= NZSA Waitangi Day Literary Honours =

The NZSA Waitangi Day Literary Honours are awarded each year to one or more New Zealand writers. They are an initiative of the New Zealand Society of Authors (Pen NZ Inc) Te Puni Kaituhi o Aotearoa and were first given out in 2014.

== History ==
The NZSA Waitangi Day Literary Honours are an annual award made by the Board of the New Zealand Society of Authors (Pen NZ Inc) Te Puni Kaituhi o Aotearoa (NZSA) after a call for nominations from NZSA members. They are given to one or more candidates to celebrate and acknowledge literary success, especially on the international stage.

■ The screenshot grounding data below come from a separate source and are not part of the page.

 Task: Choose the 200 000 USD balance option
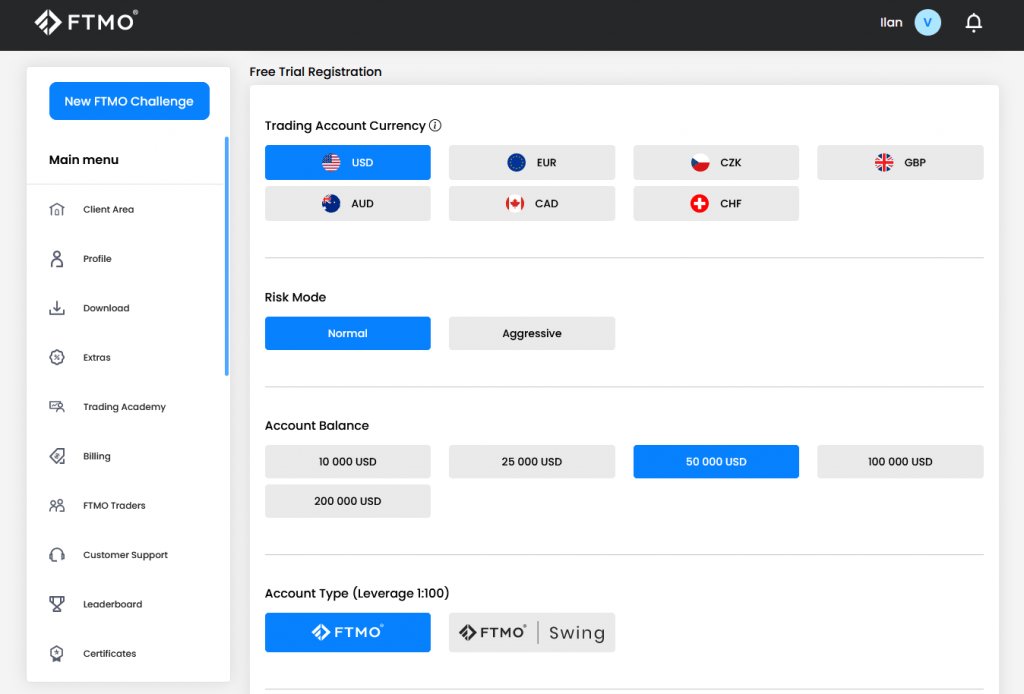pyautogui.click(x=347, y=501)
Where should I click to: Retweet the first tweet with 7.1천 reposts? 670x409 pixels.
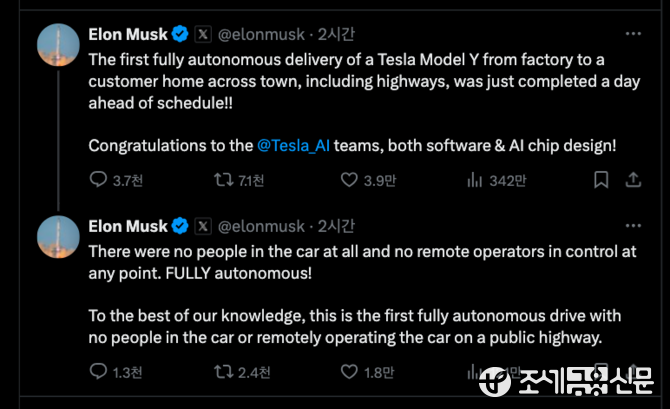coord(226,180)
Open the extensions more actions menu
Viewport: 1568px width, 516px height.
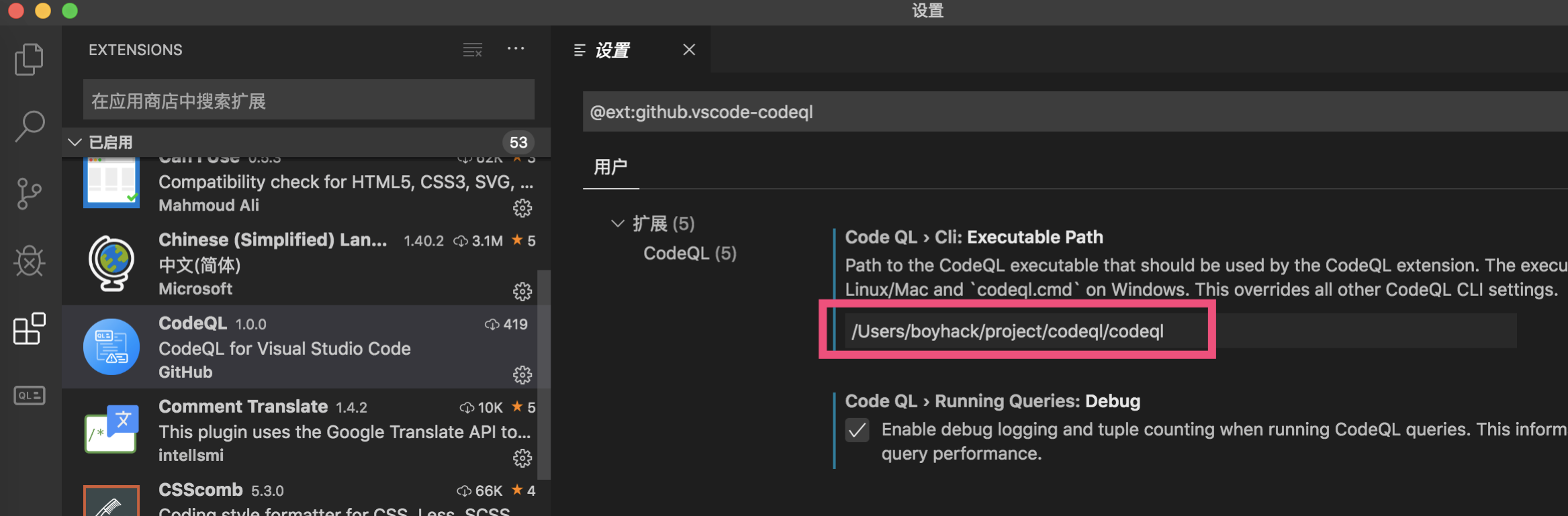(x=516, y=49)
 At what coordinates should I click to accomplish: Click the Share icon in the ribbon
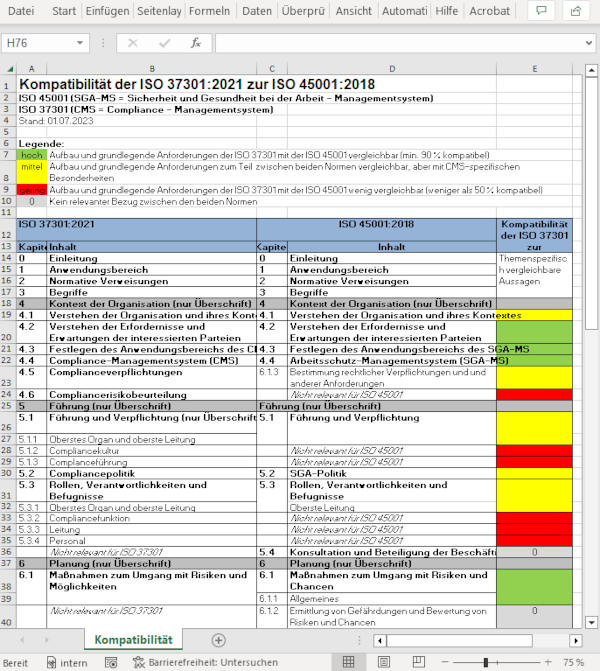[x=577, y=11]
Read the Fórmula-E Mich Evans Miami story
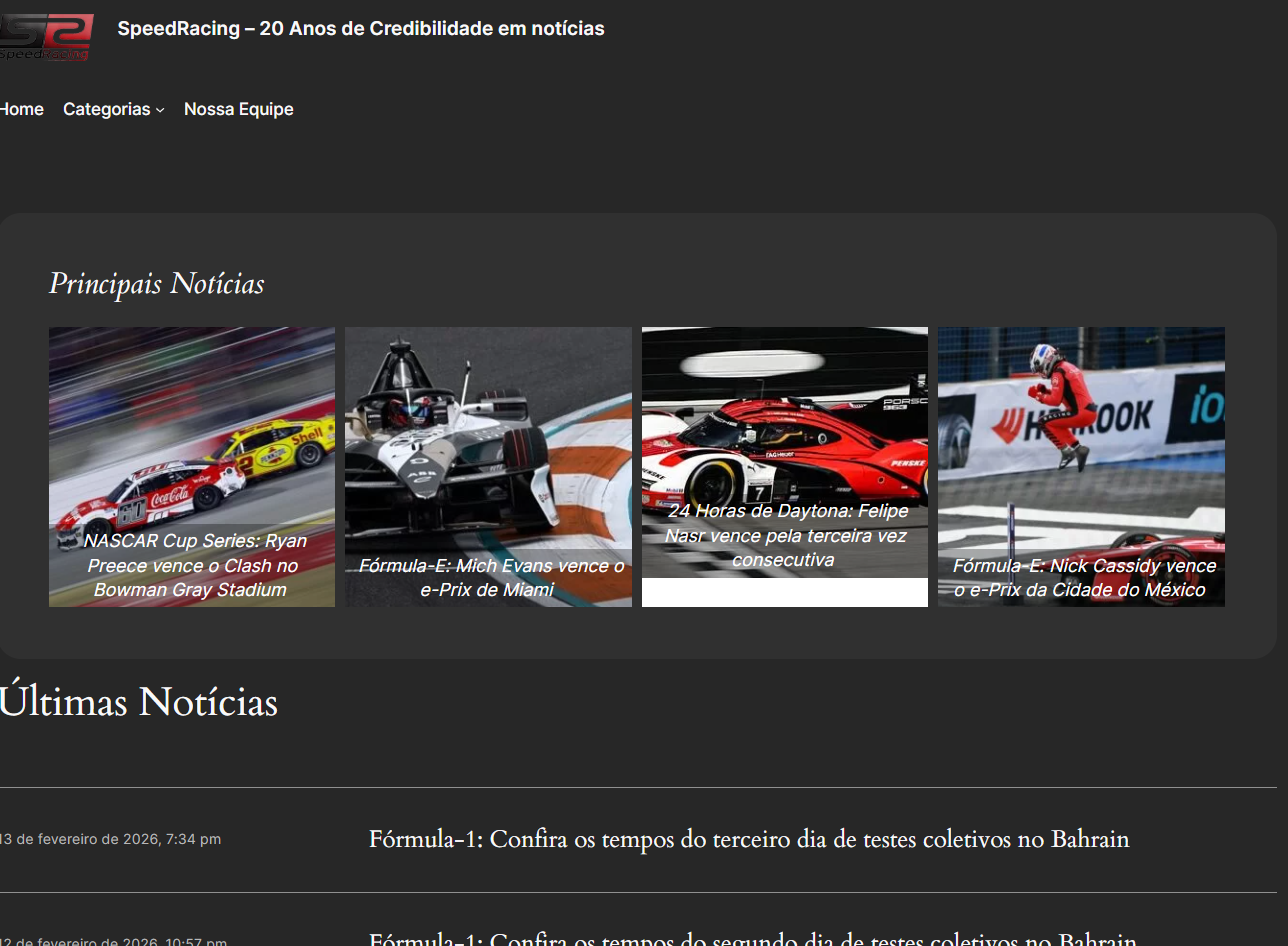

This Award, first given out in 2014, is described by NZSA Past-President Kyle Mewburn as “the only literary award bestowed by peers”. 2016 Recipient Anna Smaill said that “It’s a real honour to be recognised in this way by the NZSA” and Selina Tusitala Marsh said in 2017, “Fa’afetai tele lava for this lovely acknowledgment.” Ashleigh Young said in 2018, “I can’t express how much it means to be given such an acknowledgement.”

The Awards are announced each year on or around Waitangi Day.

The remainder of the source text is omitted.